Kaggle titanic challenge with Julia commentary

Kaggle titanic challenge is a famous knowledge competition which many new Kaggler will try their first Kaggle competition. Below commentary will be based on the nbviewer.

FYI

There are also jupyter docker out there, it will be suitable if there are no GPU involved in your machine learning application.

Recently Julia is on the trend, due to its purpose of becoming an easy-to-use scripting language, while giving near to C performance speed. I always see it as combination of Python + R + C, while some might think it as Python + Matlab + C

Commentary

using Gadfly
using DataFrames
describe(df)

• Gadfly is a popular Julia package to create the graph, equivalent to python matplotlib
• DataFrames is useful package to read and store tabular data., equivalent to python panda
typeof(df)
df[1,:]
df[:Name]

• I will use dump(df) though :)
pool!(df,[:Sex])
pool!(df,[:Survived])
pool!(df,[:Pclass])

• Using pool is to make df[:Sex], df[:Survived], df[:Pclass] to become a factor, a bit similar to a dictionary.
• By doing this, df[:Sex] will become DataArrays.PooledDataArray{UTF8String,UInt8,1} instead of DataArrays.DataArray{UTF8String,1}
plot(df,x="Sex",color="Survived",Geom.histogram)
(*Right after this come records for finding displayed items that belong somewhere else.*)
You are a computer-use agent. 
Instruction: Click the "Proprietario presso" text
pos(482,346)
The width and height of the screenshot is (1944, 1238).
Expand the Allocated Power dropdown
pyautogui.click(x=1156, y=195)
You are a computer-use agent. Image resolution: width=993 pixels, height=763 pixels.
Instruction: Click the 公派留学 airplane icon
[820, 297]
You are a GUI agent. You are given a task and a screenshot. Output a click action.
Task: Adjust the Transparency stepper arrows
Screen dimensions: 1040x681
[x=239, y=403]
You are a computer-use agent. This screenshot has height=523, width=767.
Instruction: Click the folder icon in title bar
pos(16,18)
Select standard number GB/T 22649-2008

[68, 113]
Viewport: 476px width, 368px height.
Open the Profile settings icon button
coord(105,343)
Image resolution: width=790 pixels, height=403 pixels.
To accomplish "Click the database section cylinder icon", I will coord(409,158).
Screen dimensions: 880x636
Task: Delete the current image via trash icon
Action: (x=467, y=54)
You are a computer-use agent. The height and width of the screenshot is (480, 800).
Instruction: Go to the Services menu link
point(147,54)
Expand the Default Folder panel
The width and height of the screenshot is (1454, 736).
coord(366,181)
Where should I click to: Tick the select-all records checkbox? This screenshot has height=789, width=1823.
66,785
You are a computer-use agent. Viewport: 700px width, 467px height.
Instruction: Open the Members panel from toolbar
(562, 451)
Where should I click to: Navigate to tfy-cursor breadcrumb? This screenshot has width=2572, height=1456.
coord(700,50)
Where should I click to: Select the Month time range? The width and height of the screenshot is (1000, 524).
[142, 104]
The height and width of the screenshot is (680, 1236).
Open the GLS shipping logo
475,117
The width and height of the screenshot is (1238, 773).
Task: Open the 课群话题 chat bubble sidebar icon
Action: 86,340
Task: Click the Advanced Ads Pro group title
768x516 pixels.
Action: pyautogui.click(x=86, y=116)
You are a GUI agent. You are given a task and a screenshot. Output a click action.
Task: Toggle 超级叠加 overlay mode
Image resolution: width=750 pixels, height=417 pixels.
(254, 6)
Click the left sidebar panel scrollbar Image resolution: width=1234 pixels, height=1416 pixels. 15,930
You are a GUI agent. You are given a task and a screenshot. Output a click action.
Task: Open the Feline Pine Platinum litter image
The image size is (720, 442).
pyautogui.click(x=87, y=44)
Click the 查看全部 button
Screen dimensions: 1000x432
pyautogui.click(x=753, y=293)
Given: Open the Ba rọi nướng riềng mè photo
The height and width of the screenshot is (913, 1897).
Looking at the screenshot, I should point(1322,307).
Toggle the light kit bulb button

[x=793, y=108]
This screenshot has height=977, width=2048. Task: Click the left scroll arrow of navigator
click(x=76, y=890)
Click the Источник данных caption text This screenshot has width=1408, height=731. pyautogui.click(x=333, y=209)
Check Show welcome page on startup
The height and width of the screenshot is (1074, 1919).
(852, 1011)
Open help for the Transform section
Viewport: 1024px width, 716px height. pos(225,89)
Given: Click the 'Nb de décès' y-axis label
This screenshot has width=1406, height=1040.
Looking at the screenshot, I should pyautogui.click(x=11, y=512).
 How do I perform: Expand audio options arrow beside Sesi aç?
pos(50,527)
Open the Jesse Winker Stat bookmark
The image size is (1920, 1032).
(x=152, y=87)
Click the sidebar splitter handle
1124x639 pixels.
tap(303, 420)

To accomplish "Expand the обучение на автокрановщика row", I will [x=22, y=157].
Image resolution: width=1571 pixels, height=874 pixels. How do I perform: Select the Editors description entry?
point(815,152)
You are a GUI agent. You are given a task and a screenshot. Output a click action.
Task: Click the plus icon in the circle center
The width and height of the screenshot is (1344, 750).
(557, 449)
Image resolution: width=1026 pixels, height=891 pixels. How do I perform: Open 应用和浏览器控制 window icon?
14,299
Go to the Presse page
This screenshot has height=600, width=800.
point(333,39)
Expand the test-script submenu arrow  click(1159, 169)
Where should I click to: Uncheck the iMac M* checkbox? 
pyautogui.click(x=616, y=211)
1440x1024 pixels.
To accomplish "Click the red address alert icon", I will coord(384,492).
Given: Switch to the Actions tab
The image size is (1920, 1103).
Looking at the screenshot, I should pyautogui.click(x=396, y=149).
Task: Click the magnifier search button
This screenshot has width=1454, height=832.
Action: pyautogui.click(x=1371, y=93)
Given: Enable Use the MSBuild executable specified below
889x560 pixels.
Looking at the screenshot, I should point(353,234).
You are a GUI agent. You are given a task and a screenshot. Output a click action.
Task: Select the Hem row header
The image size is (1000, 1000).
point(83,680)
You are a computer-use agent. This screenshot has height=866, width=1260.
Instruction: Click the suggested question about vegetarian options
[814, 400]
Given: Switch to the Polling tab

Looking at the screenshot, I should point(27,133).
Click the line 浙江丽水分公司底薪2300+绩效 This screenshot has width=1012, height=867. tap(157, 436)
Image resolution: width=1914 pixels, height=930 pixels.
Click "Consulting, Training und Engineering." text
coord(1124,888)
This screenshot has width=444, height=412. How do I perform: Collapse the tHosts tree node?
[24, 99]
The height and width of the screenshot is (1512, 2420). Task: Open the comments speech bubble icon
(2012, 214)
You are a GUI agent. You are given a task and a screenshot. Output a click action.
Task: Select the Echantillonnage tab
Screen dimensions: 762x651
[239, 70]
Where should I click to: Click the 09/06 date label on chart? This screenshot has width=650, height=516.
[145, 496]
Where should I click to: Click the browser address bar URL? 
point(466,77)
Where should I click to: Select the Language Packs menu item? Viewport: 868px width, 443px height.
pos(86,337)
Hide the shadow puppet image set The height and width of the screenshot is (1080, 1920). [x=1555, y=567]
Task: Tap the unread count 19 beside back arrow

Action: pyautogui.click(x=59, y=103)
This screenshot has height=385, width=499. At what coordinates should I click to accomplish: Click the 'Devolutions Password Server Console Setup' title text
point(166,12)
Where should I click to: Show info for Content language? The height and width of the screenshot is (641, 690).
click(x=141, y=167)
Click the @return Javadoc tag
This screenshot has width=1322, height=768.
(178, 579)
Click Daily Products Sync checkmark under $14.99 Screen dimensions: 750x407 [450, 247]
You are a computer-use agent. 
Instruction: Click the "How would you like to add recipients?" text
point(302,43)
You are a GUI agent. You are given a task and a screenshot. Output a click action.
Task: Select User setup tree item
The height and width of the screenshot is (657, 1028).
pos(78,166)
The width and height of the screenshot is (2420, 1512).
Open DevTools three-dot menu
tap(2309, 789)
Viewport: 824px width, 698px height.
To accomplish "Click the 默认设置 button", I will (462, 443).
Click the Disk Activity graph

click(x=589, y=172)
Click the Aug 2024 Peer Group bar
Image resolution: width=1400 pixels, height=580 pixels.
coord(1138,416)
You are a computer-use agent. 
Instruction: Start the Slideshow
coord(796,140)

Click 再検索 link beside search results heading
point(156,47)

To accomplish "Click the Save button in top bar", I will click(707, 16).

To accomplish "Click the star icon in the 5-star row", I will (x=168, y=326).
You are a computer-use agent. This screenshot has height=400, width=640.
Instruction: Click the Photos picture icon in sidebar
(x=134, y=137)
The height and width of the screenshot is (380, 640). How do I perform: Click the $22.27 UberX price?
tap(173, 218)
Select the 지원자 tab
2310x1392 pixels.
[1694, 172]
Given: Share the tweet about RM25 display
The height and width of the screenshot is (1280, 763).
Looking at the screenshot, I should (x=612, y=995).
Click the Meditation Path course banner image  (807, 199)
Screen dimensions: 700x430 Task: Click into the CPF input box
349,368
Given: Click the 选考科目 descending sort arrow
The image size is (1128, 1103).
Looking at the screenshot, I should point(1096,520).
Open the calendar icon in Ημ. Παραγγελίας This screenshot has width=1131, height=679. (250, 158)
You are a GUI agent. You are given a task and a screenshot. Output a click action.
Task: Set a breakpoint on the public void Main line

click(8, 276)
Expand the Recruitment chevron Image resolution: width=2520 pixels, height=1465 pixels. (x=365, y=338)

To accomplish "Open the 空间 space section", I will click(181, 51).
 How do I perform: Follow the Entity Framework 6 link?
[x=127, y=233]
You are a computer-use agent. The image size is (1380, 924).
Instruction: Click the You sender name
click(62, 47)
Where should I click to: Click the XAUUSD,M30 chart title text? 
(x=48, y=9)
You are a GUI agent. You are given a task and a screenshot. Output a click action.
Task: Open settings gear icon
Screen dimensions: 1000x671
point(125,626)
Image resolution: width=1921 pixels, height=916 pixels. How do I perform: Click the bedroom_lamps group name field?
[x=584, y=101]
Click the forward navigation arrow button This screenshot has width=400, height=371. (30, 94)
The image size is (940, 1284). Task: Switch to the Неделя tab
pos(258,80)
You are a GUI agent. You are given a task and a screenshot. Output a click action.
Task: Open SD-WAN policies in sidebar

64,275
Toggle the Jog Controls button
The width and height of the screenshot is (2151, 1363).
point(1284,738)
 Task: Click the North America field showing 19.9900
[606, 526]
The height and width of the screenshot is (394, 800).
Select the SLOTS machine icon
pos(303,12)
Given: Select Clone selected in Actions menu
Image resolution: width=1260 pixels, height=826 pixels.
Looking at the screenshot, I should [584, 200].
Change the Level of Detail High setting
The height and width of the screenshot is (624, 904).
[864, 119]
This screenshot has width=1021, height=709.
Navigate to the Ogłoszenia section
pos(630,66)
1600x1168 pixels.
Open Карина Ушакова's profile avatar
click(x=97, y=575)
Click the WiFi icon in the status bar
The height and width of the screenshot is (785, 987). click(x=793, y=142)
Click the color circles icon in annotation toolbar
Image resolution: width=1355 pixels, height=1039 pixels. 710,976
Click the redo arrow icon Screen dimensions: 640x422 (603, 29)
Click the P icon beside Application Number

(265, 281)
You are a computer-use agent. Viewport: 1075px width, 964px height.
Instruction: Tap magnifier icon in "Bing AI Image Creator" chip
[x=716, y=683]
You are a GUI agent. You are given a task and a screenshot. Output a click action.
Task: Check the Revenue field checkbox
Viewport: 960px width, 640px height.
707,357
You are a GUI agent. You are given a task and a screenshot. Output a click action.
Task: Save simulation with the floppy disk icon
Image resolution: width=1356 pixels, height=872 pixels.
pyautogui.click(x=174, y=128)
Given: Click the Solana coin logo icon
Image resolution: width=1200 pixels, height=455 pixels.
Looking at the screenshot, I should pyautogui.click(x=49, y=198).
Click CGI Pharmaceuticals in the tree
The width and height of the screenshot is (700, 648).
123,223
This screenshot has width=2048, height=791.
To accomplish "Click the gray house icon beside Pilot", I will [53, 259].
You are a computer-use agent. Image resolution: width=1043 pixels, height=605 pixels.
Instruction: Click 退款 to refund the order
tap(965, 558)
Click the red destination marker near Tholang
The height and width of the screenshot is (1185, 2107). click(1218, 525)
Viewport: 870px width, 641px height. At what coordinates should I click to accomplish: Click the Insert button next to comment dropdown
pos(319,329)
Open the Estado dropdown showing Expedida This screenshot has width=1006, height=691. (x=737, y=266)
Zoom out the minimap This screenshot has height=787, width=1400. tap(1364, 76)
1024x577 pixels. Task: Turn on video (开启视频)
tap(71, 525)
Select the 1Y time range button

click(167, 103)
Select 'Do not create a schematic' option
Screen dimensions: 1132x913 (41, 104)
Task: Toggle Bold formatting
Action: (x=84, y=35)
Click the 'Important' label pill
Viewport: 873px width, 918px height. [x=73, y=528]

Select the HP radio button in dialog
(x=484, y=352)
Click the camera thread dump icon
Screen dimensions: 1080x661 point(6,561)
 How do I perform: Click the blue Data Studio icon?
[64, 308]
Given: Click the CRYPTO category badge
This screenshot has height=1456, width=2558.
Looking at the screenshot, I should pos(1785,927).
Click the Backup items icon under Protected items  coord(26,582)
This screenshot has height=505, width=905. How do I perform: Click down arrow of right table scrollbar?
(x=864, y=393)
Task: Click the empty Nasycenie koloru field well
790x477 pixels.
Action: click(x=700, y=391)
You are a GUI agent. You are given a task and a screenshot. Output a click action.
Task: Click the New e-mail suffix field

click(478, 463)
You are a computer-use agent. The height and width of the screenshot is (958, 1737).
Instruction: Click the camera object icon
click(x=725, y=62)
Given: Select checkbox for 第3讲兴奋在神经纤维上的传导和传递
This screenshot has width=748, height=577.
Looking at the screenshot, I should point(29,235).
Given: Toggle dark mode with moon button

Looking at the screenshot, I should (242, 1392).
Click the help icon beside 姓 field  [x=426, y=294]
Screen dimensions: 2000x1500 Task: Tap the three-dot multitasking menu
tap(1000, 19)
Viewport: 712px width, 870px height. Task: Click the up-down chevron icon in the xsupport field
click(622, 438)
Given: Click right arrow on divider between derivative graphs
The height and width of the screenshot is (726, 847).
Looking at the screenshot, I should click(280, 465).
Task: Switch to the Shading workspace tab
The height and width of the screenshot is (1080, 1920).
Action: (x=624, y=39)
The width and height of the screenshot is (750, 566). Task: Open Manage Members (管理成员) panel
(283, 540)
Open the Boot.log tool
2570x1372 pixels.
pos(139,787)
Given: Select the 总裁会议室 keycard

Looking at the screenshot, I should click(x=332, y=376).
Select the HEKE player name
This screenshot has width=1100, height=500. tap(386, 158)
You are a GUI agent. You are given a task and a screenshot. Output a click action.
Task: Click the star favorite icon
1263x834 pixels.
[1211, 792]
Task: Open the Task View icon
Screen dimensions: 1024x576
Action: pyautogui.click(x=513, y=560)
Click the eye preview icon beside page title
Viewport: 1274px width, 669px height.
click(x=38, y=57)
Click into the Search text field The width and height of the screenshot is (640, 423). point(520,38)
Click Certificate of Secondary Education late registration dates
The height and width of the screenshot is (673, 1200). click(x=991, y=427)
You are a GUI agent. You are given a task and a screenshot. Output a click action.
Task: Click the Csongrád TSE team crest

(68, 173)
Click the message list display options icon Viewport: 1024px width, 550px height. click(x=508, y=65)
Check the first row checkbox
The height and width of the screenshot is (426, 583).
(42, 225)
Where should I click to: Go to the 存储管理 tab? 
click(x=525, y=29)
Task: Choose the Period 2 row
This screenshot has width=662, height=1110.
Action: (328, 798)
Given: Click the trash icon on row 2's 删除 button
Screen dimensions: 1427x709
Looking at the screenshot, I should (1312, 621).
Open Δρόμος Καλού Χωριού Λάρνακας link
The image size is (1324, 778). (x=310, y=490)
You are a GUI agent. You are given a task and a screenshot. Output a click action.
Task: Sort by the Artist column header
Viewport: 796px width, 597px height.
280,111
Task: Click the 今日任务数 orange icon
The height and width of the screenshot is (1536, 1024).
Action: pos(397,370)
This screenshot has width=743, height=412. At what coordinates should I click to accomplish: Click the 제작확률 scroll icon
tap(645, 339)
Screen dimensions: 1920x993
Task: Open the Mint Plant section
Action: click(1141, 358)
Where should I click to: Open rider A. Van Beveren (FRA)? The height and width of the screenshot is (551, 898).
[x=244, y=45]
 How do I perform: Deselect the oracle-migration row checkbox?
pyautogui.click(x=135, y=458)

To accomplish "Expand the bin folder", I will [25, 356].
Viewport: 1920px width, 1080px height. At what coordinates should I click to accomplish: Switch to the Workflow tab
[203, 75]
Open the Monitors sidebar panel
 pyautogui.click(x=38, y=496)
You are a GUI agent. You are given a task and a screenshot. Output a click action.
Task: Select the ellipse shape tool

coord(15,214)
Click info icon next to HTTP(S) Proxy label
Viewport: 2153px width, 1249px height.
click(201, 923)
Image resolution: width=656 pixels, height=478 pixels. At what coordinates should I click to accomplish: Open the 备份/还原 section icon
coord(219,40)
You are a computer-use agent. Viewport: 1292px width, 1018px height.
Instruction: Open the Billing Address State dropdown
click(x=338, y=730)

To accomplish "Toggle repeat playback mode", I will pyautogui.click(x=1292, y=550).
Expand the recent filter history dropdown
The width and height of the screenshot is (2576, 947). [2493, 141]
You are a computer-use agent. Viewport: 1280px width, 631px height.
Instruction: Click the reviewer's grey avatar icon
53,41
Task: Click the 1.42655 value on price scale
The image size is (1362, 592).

• Generating graph, however not working in my local, seems like something is broken in Gadfly
df[!isna(df[:Age]),:]
averageAge=mean(df[!isna(df[:Age]),:Age])
df[:Age]=array(df[:Age],averageAge)

• From the describe(df), we can see that there are 177 NAs, so it is important to replace NAs data to average age
• array(da::DataArray{T}, replacement::Any) is deprecated. (as the author run this long ago)
typeof(df[:Sex])
plot(x=df[!isna(df[:Embarked]),:Embarked],Geom.histogram)
df[:Embarked]=array(df[:Embarked],utf8("S"))
pool!(df,[:Embarked])
typeof(df[:Embarked])

• Due to NAs of Embarked, one of the options is to replace NAs with the most occurence of Embarked data, based on the plot above
newdata=df[:,[:Pclass,:Age,:Sex,:SibSp,:Parch,:Fare,:Embarked]]
describe(newdata)

• The author decided to make a prediction based on the column above: Pclass, Age, Sex, SibSp, Parch, Fare, Embarked.
using DecisionTree
xTrain=newdata
yTrain=df[:Survived]
yTrain=array(yTrain)
accuracy = nfoldCV_forest(yTrain, xTrain, 5, 20, 4, 0.7)

• DecisionTree package is similar to python sklearn.ensemble.RandomForestClassifier
• Testing in my local, nfoldCV_forest has no method matching nfoldCV_forest, probably due to upgraded version of dataframe
Written on October 31, 2015